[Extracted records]

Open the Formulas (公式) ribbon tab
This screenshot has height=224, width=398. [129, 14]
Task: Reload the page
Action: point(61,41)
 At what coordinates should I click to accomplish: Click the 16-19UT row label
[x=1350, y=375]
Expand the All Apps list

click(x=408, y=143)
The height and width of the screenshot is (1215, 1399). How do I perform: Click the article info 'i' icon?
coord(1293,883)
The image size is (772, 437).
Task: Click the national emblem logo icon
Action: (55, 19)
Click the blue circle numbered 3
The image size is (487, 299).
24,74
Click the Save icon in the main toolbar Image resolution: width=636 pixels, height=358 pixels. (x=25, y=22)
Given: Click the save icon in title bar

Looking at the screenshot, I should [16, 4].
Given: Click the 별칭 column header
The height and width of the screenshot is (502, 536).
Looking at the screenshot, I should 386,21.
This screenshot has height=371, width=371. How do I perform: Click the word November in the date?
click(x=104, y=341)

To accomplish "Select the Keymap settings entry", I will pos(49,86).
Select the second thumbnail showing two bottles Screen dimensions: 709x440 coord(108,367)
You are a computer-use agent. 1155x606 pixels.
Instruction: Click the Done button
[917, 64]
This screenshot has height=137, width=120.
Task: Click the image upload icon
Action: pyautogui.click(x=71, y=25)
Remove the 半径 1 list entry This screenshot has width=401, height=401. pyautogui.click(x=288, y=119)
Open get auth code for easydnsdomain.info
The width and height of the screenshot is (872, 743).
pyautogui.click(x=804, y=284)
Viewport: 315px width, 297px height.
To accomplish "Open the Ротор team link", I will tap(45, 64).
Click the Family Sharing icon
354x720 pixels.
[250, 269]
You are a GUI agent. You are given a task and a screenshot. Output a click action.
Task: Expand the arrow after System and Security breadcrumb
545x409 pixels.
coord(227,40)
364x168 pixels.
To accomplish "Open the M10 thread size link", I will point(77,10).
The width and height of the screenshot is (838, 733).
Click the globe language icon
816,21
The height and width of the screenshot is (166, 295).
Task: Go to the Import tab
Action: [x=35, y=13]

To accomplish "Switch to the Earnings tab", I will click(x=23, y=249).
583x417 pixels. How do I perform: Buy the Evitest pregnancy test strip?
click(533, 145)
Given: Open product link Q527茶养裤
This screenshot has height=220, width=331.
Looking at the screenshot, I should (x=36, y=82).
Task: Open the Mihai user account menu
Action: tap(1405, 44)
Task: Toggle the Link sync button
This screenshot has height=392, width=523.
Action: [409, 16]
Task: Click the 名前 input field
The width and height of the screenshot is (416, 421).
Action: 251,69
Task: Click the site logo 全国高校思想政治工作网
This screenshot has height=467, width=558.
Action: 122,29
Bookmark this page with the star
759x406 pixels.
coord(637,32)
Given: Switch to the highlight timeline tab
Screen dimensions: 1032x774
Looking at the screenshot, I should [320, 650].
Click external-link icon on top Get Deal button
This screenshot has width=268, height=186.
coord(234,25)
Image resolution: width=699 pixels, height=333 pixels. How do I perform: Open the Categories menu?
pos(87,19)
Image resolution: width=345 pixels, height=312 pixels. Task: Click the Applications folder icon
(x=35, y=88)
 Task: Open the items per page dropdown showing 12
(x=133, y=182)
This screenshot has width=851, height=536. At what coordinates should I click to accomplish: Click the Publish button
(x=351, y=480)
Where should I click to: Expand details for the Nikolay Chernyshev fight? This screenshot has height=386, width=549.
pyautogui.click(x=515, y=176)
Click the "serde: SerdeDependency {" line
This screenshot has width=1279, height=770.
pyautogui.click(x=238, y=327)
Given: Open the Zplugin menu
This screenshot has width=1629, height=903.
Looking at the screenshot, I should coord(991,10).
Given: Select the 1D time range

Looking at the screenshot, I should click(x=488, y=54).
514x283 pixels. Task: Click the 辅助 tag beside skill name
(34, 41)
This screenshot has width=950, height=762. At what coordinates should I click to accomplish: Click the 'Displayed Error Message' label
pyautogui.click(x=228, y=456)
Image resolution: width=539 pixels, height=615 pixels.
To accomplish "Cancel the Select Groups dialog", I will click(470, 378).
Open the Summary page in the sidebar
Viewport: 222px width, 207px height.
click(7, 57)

What is expected: Return each line in the records that holds the string "Switch".

Your response:
To accomplish "Switch to the Earnings tab", I will click(x=23, y=249).
Given: Switch to the highlight timeline tab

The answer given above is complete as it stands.